La nueva situación empujará en el ámbito occidental a una reformulación general de las posiciones y los objetivos nacionalistas. Los Estados nacionales sometidos a un inevitable proceso de cesión de competencias hacia arriba (UE y otras instancias internacionales) y de devolución de poder a instancias políticas subestatales, mientras los nacionalismos culturales deberán revisar sus objetivos secesionistas a favor de una política autonomista basada en el reconocimiento del pluralismo nacional y una práctica de lealtades compartidas entre la nación cultural, la nación política (Estado) y las realidades supranacionales.

La “Europa de las regiones” puede resultar una esperanza para los nacionalismos culturales, pero pensar que pueda ser una alternativa real al actual protagonismo de los Estados es poco realista. En Europa occidental han convivido tradiciones distintas respecto a los hechos regionales. De la propensión federal en el área germánica hasta el centralismo francés conviven diversas tradiciones. El cambio de rumbo operado en Bélgica, España o Italia no oculta la muy diferente configuración que tiene el fenómeno regional en Europa. En la UE existen casi 200 unidades regionales, con prácticas político-administrativas, situación económico-social y conciencias nacional-regionales muy diferentes. Además, dichas regiones distan mucho de ser realidades asimilables a los Länder alemanes.

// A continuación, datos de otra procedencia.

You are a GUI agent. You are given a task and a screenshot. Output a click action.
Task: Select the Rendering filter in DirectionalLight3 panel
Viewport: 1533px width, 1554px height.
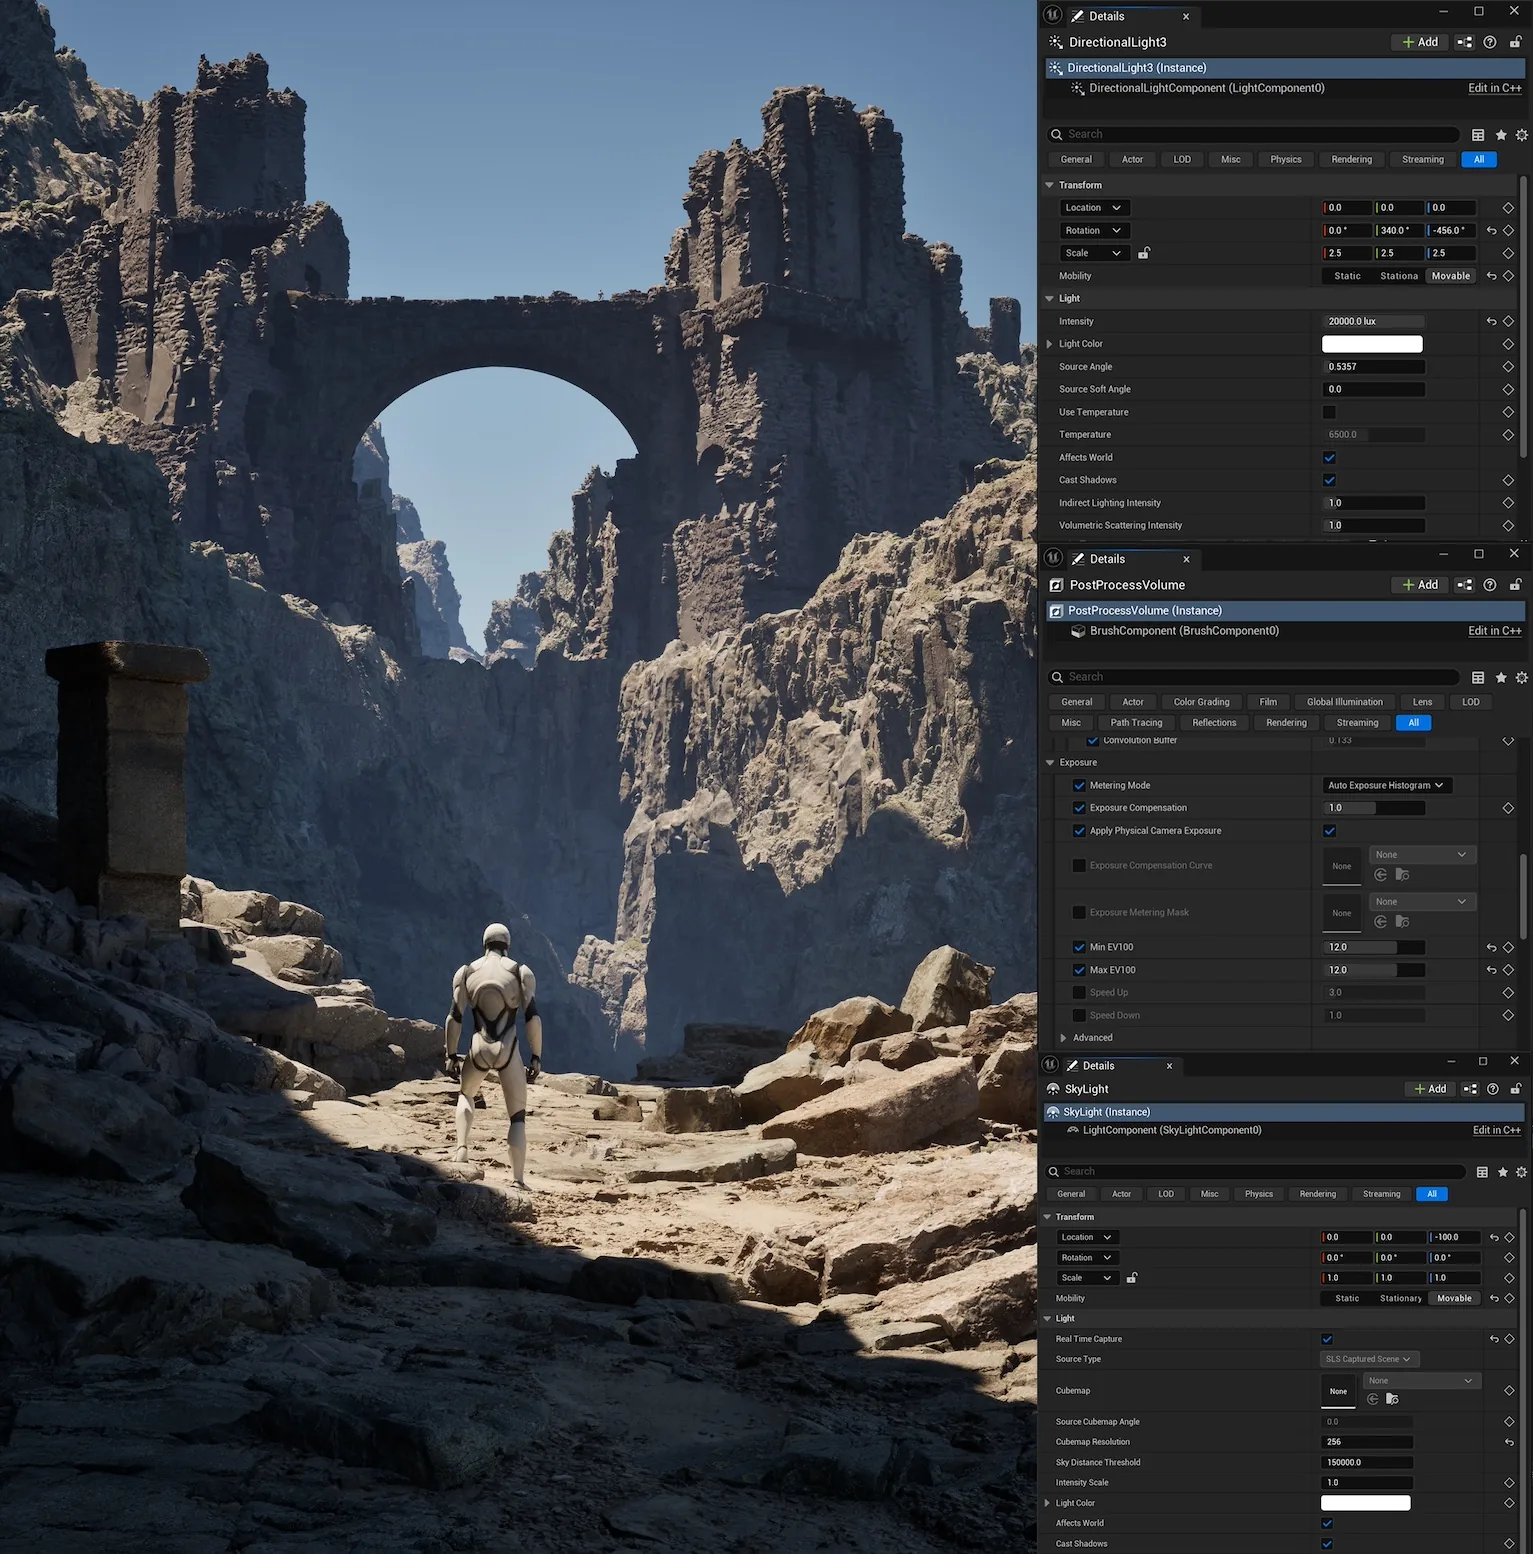1352,160
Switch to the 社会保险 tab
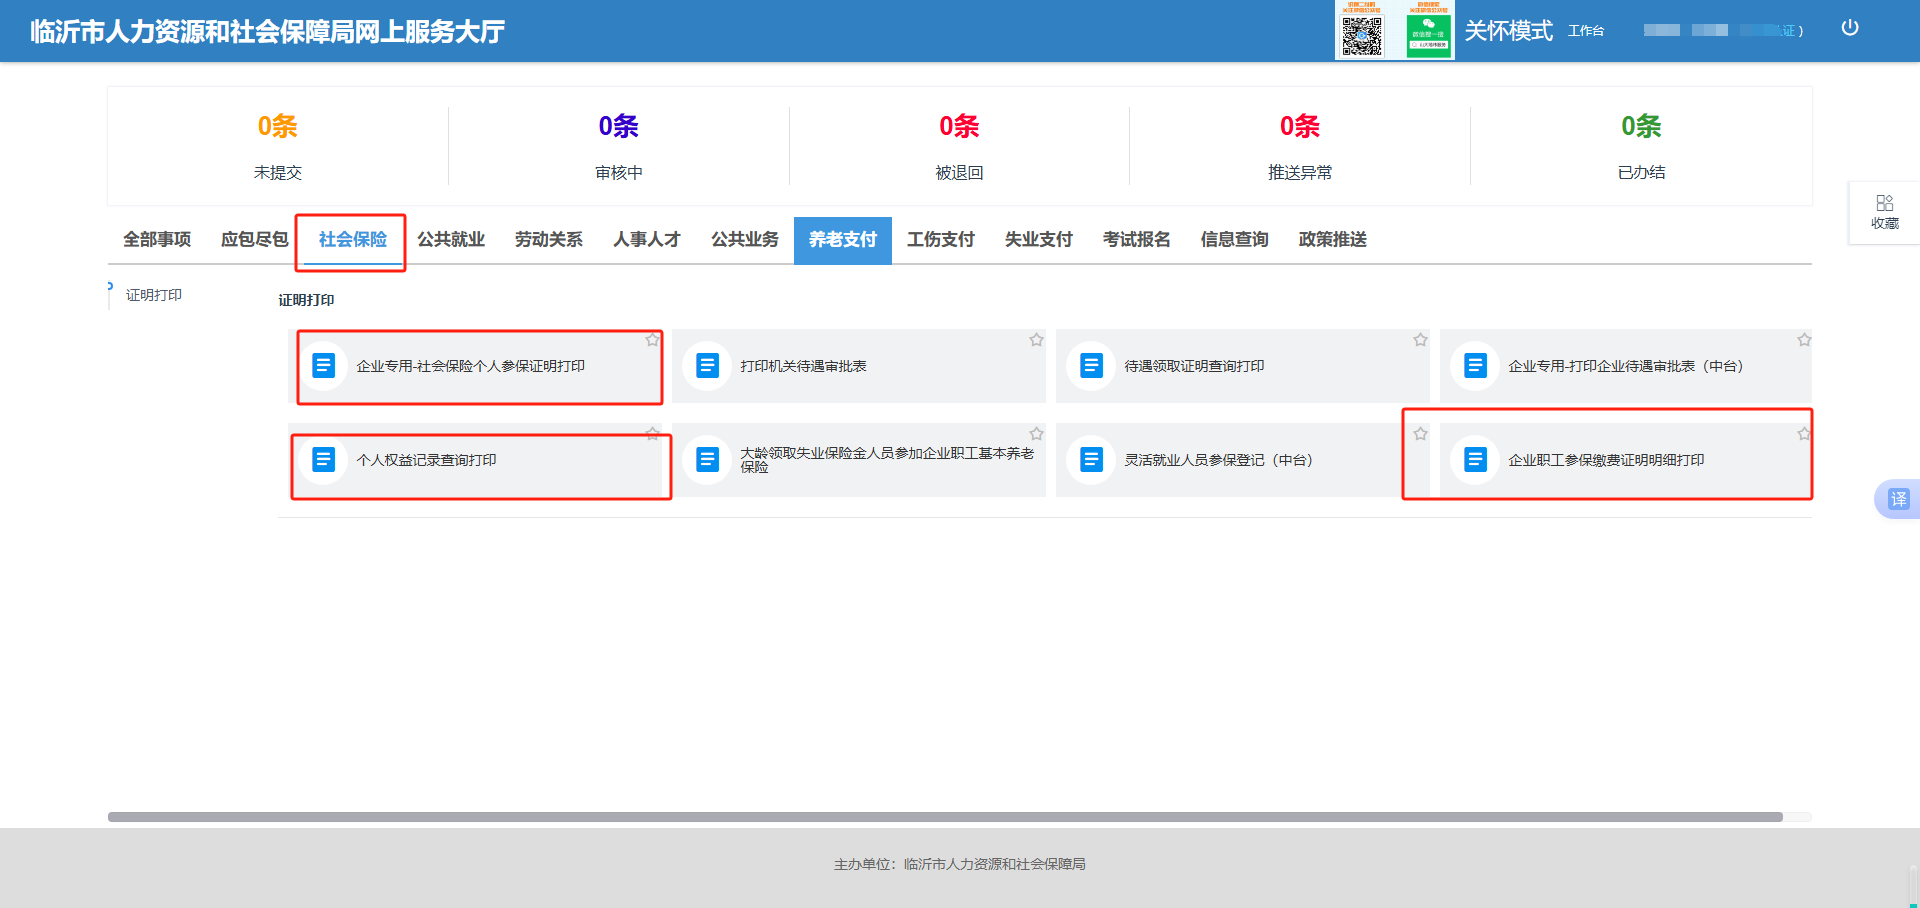1920x908 pixels. (x=352, y=240)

Todo esto no supone menoscabar el importante papel complementario que deben jugar las regiones en la vida europea, aunque diversos movimientos nacionalistas previsiblemente mantengan inamovibles planteamientos maximalistas lo normal será que las tensiones se encaucen y enfríen a medio plazo.

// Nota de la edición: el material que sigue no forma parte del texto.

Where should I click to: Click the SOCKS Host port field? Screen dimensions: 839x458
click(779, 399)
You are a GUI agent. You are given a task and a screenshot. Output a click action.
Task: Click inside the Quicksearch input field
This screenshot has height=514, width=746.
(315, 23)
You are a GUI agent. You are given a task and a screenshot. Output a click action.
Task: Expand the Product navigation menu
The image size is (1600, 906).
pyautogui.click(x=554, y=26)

El Estado debe renovarse, pero ello no supone que sea un artefacto inservible, ya que determinadas cuestiones fundamentales para la convivencia son irresolubles sin la existencia de espacios políticos bien delimitados como son unos Estados dotados de niveles de legitimidad a la altura de sus funciones. Las viejas naciones europeas surgidas al calor del Estado moderno y del estado liberal-democrático son más que una “memoria compartida”. Estos Estados democráticos avanzando hacia formas más trabadas de organización supranacional se hacen indispensables como medios para su realización. La nación política deberá convivir de forma enriquecedora con otras realidades comunitarias de carácter supra y subestatal.